One of the PhD students in our team is trying to understand what the values that communities hold are, the different sorts of relationships and arrangements that they have and knowledges and attachments to the land that have enabled them to scape from this sort of reality of incendios (wildfires) in their forests; what kind of factors exist in communities that help them to control the fires as well as to help them and their interactions with institutions. You could say those things are the intangible: the relationships people have with each other, the land and the institutions. We’re trying to understand what they are and to give them visibility.

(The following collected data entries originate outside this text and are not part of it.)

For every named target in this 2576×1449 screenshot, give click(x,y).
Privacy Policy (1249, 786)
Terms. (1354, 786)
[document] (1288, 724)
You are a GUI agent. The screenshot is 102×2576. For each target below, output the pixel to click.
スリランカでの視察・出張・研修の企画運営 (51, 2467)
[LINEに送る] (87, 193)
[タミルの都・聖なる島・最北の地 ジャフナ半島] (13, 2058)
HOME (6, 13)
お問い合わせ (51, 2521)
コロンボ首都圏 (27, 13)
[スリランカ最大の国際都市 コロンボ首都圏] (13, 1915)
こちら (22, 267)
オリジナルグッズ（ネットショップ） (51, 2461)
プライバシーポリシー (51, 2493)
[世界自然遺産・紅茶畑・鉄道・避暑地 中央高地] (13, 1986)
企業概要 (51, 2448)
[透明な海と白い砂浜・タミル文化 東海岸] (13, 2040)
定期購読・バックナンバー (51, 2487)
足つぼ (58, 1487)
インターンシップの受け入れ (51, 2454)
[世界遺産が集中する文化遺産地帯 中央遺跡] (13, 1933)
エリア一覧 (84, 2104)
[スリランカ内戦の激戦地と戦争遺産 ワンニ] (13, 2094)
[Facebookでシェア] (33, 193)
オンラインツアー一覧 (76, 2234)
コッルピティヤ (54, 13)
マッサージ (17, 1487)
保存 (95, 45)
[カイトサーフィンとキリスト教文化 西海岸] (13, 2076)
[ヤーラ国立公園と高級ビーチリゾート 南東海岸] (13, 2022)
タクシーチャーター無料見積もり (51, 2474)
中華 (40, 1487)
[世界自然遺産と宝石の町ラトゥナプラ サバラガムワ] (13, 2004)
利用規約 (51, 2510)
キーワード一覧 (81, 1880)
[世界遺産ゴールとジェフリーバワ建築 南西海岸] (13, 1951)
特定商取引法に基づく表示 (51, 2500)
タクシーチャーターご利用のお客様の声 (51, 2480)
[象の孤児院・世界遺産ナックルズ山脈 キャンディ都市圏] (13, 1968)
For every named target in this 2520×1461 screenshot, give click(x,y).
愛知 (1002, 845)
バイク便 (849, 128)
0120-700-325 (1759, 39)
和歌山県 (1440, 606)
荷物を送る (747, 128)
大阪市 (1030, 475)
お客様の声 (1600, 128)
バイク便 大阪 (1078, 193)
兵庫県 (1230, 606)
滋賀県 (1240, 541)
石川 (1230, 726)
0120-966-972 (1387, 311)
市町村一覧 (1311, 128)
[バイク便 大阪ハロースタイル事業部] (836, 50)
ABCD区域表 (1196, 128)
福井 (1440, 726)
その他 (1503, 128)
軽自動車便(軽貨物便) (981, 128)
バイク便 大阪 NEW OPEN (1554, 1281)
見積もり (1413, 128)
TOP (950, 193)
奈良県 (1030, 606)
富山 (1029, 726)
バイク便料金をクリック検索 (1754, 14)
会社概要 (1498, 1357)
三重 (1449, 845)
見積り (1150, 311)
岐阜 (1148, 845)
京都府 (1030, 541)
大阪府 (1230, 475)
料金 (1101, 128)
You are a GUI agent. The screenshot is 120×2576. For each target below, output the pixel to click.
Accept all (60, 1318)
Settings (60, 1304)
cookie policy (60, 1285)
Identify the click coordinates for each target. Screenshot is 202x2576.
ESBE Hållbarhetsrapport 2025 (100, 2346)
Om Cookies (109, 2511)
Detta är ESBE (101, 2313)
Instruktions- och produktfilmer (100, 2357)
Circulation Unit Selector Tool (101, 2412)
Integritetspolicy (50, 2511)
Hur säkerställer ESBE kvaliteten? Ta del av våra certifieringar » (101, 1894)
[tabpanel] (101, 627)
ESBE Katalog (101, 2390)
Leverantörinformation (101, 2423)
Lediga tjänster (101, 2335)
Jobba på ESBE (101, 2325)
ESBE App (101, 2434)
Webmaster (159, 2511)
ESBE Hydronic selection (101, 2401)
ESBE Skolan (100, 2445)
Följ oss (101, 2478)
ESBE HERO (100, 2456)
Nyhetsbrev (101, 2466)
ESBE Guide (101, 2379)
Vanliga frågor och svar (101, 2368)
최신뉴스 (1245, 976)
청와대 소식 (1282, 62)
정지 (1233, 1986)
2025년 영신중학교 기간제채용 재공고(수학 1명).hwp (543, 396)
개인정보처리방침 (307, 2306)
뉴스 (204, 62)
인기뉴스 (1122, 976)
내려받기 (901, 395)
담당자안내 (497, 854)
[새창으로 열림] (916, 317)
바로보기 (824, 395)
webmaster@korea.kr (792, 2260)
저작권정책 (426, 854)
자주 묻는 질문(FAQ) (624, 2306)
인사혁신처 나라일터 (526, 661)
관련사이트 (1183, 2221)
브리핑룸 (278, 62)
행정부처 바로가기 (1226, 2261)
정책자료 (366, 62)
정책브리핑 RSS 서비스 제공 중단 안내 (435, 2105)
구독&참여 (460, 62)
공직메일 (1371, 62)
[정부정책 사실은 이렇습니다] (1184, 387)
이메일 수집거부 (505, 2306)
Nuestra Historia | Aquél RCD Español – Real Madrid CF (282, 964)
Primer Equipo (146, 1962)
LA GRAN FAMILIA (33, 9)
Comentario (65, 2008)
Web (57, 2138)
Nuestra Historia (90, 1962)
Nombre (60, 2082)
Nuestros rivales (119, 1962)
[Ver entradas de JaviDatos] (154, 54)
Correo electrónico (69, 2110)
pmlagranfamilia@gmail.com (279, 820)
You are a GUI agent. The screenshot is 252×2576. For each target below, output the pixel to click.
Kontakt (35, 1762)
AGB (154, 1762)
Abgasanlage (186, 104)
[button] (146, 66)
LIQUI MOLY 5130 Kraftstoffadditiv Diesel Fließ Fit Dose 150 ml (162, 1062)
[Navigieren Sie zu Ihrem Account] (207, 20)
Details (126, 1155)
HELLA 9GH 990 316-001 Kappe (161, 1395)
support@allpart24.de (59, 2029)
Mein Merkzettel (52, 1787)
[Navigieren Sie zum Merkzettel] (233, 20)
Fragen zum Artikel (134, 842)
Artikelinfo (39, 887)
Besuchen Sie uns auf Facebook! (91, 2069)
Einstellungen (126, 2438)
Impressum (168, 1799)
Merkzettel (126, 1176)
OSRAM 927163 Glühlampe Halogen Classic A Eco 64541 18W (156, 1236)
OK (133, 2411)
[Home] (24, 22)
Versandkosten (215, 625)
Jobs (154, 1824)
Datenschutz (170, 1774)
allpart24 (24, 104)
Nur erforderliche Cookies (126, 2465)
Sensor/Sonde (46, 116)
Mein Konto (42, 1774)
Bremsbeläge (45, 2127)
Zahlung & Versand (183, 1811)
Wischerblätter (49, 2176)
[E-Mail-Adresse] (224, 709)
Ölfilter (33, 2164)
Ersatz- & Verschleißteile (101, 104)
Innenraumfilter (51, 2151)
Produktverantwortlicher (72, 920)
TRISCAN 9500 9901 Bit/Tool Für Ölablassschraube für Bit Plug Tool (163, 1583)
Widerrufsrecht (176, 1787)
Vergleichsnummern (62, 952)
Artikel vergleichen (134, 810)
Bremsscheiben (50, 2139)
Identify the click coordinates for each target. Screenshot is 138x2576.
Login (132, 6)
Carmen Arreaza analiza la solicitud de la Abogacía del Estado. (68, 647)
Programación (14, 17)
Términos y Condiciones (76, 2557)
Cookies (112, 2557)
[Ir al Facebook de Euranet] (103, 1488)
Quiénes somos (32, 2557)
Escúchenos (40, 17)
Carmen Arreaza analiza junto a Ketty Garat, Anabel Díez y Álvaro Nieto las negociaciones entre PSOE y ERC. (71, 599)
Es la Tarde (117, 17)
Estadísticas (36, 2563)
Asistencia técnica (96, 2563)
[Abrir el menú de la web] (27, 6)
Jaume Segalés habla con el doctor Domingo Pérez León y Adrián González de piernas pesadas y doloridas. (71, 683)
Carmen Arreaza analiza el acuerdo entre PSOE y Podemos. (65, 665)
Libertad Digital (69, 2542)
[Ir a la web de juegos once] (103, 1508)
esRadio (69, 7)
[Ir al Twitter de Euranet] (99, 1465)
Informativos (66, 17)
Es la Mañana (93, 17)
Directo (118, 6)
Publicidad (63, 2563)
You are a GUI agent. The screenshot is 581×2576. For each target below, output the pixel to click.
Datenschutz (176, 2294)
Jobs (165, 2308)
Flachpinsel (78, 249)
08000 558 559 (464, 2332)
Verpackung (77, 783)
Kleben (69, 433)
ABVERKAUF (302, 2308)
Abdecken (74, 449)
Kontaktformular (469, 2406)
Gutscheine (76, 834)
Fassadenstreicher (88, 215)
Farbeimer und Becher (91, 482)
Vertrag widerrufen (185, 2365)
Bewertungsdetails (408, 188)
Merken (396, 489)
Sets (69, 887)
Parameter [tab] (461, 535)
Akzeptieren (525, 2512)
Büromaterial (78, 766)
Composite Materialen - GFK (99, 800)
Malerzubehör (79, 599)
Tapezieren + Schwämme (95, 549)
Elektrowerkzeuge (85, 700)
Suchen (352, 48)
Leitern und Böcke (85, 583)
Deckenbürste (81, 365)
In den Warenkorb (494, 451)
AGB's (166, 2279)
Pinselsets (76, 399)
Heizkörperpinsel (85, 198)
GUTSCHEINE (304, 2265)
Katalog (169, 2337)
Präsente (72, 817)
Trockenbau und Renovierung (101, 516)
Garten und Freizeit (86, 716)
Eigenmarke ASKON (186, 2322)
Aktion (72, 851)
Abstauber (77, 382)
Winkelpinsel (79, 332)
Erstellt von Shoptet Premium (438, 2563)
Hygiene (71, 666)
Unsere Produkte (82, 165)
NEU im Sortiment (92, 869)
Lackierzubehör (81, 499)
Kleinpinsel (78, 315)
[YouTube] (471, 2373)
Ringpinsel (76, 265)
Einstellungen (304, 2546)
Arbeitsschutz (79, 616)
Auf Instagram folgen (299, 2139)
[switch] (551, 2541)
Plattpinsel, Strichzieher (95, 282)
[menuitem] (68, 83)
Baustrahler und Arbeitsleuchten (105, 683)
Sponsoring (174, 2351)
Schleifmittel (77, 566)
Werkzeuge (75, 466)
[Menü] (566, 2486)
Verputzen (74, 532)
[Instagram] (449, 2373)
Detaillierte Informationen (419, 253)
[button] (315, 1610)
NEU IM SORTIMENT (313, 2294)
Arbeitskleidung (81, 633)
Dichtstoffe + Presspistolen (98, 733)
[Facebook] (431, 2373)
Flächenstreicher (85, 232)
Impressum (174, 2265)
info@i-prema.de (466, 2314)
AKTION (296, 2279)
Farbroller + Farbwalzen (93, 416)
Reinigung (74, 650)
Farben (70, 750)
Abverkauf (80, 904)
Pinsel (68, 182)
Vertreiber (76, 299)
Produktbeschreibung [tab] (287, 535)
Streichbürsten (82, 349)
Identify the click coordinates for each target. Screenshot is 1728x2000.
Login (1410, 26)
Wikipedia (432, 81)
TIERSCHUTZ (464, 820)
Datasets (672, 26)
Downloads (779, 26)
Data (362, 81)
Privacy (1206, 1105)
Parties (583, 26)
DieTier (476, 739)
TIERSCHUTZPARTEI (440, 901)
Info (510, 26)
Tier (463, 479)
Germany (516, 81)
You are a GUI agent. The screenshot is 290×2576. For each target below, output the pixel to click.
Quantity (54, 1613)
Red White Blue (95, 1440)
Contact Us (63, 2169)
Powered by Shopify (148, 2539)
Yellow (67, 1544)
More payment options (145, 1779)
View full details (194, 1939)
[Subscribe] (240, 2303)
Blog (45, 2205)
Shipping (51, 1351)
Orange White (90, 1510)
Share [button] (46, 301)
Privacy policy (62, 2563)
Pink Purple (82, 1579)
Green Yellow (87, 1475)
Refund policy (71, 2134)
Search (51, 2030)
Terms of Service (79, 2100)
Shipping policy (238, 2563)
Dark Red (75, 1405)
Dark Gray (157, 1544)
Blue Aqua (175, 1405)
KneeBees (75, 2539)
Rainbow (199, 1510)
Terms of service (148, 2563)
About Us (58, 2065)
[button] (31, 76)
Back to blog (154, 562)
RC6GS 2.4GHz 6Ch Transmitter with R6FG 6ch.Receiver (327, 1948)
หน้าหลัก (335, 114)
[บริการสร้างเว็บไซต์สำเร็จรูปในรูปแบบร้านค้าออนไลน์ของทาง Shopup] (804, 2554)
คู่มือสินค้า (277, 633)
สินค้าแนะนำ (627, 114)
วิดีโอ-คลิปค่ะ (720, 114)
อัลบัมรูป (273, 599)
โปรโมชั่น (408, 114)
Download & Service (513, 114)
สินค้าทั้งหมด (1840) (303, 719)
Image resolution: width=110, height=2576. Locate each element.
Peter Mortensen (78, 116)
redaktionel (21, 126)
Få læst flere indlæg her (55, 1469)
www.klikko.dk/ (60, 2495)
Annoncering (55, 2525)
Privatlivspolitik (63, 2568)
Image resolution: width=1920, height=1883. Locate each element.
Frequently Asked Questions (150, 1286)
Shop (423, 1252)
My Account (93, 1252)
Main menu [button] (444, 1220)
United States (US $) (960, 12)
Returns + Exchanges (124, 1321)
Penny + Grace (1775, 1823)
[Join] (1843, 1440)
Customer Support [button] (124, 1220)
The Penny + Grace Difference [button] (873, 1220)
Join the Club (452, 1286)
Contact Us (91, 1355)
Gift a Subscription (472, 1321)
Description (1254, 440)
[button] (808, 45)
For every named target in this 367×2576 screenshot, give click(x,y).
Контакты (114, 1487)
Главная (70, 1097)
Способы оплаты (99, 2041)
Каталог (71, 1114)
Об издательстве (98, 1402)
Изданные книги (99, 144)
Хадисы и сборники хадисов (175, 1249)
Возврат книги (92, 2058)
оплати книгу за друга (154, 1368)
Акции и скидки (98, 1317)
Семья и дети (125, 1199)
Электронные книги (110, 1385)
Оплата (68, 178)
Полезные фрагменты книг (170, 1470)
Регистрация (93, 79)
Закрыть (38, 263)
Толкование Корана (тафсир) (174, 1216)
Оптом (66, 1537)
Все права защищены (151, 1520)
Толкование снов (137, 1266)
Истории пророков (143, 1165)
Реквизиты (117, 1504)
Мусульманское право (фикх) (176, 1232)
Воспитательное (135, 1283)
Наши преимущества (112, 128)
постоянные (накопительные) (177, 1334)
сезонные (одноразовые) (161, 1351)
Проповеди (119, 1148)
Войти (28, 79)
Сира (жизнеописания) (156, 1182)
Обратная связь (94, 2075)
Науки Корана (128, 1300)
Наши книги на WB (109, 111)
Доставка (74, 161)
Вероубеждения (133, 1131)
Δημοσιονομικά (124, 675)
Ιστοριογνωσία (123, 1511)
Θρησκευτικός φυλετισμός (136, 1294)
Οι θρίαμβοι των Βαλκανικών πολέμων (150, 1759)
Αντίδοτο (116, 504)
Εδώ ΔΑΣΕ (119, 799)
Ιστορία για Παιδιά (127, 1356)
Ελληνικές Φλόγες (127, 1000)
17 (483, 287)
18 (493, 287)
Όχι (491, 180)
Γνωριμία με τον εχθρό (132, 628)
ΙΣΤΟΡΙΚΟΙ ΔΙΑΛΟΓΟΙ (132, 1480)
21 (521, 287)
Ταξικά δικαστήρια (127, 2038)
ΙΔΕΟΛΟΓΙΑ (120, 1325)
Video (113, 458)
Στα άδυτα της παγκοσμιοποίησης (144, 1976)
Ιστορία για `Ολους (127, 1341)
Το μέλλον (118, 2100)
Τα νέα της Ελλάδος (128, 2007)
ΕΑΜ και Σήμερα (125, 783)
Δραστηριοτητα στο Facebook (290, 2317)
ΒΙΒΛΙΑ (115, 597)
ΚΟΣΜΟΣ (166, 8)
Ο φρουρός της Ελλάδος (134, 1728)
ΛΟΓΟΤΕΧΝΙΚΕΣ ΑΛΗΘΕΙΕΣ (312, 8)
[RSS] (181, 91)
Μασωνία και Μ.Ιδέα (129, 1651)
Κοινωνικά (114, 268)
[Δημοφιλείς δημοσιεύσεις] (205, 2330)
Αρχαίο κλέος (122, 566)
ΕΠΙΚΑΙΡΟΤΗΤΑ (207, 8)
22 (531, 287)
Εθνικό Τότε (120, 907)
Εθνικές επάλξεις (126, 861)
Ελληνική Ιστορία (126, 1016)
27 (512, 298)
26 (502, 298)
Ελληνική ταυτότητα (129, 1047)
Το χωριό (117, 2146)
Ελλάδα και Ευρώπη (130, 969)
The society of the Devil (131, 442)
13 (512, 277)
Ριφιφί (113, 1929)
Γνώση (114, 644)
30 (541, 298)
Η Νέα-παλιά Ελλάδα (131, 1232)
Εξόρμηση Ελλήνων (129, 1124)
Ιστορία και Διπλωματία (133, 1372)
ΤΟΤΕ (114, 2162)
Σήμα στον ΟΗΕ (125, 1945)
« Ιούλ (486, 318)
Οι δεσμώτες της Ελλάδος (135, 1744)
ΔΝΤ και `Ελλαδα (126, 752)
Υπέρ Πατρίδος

What strengths of the partners come together in the project
One of the big benefits of FIRE-ADAPT is the access it gives to the many many case studies, contexts and realities. The fire managers in particular have got a very good knowledge of the sorts of dynamics because they are in the middle, connecting… they speak with the politicians and the policymakers, but they also work in the communities. They have a really interesting perspective because they’re like a bridge. Furthermore, they have experience in the many communities that are involved in these integrated fire management strategies. That is a real benefit, especially for this more human dimension side.
We researchers bring in our existing research projects to then try to do new research in some of these places where we can also have the opportunity to hear what the priorities of the fire managers are. Then, we can try to make sure our research is delivering to those relevant questions.
The natural scientists are going to generate and share a great amount of data, which is going to be fantastic resource, and we’ll be working to bring in social sciences and interdisciplinary thinking more.
This is me
Favourite food: apple crumble
Favourite film: The Piano, by Jane Campion
Favourite music: world music, specially Brazilian music.
I admire: Frances Seymour, who was the Director General of CIFOR when I worked there.
Superpower I´d like to have: fly
In France, I´d take you to: the Fendlands in Norfolk, which are beautiful because they have a lot of history to them. Also, a lot of knowledge on how to collect the different grasses, weave them, and fish in them.